A federal jury in San Francisco has ordered Google to pay $425 million in damages after finding the company continued collecting personal data from millions of users even after those users had explicitly switched off Google’s own tracking tool. It is one of the largest privacy-related verdicts ever handed down against a technology company in the United States.
The class-action lawsuit represented approximately 98 million users and painted a damning picture: for nearly a decade, Google allegedly kept harvesting data in the background while its own settings screen told users their activity was no longer being saved.
The Setting That Didn’t Actually Work
At the center of the case is Google’s “Web & App Activity” feature, a toggle presented to users as a way to stop Google from recording their searches and app usage. Google’s own documentation states clearly that turning it off prevents the company from saving that data.
But evidence presented before the U.S. District Court for Northern California told a different story. Even with the setting disabled, Google allegedly continued pulling in data from third-party apps including widely used platforms like Uber, Instagram, and various travel and dating apps. The data collected included location history, device identifiers, and behavioral usage patterns exactly the kind of information that powers Google’s advertising engine.
In short: the off switch wasn’t really off.
$425 Million, A Message, If Not a Maximum Blow
The jury found Google liable for privacy violations but stopped short of ruling that the company acted with malicious intent, which meant punitive damages were off the table. Plaintiffs had originally sought $31 billion, a figure that reflected the sheer scale and duration of the alleged breach.
The final $425 million award breaks down to roughly a few dollars per affected user, which won’t feel like much individually. But as a collective judgment, it represents a serious financial consequence and, perhaps more importantly, a public declaration by a jury of ordinary people that what Google did was wrong.
Google Is Pushing Back and Heading to Appeal
Google wasted no time in rejecting the verdict. A company spokesperson stated the company disagrees with the jury’s conclusion and plans to appeal, maintaining that its privacy controls work as described and that the data involved was used for security purposes only not for advertising or personalization.

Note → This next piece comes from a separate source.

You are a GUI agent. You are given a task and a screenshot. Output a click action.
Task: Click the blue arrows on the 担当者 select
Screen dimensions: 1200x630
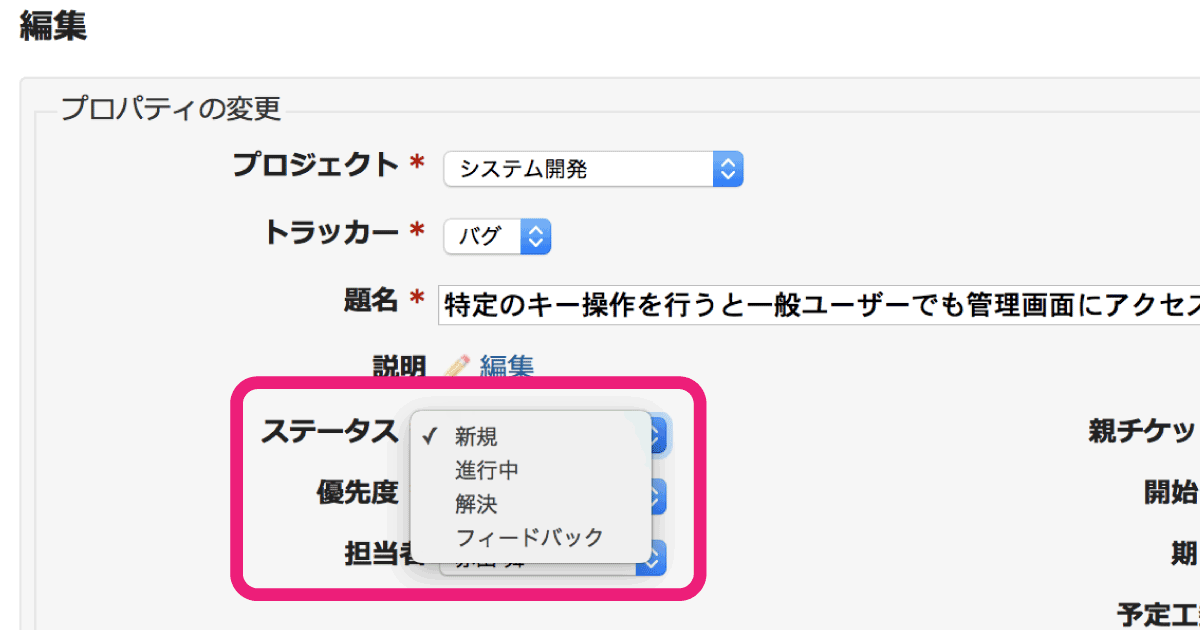pos(655,559)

Google’s legal team has also argued that the data collected was pseudonymized meaning it was stripped of directly identifying details. Privacy experts, however, push back hard on that defense, pointing out that so-called anonymized data can frequently be cross-referenced and re-identified, especially when combined with location and behavioral signals.
The appeal means this legal battle is far from over, and could eventually work its way up through higher courts with nationwide implications for privacy law.
This Verdict Didn’t Come Out of Nowhere
The ruling lands amid a global wave of scrutiny aimed at how big tech companies collect and monetize user data. Earlier this year, France’s data protection authority, the CNIL, fined Google €325 million for placing advertising cookies on Gmail without proper user consent. Meanwhile, the European Union’s Digital Markets Act is pushing for greater transparency and limits on what so-called “gatekeeper” platforms can do with user data.
A tech policy analyst described the verdict as a watershed moment evidence that juries are now willing to hold even the most powerful companies accountable when their real data practices contradict what they tell users.
What This Means for Everyone Who Uses the Internet
For everyday users, the verdict reinforces something that privacy advocates have argued for years: a toggle on a settings page means nothing if the company behind it isn’t actually honoring it. Offering the appearance of privacy control while quietly continuing to collect data is no longer just a PR risk, it is now a proven legal liability worth hundreds of millions of dollars.
For the broader tech industry, the message is harder to ignore than ever. The era of burying data collection practices in fine print, or hiding them behind the illusion of user controls, is running out of road. As regulators tighten their grip and juries prove willing to act, companies that have built their business models on opaque data practices will need to make a choice rebuild trust genuinely, or keep paying for the alternative.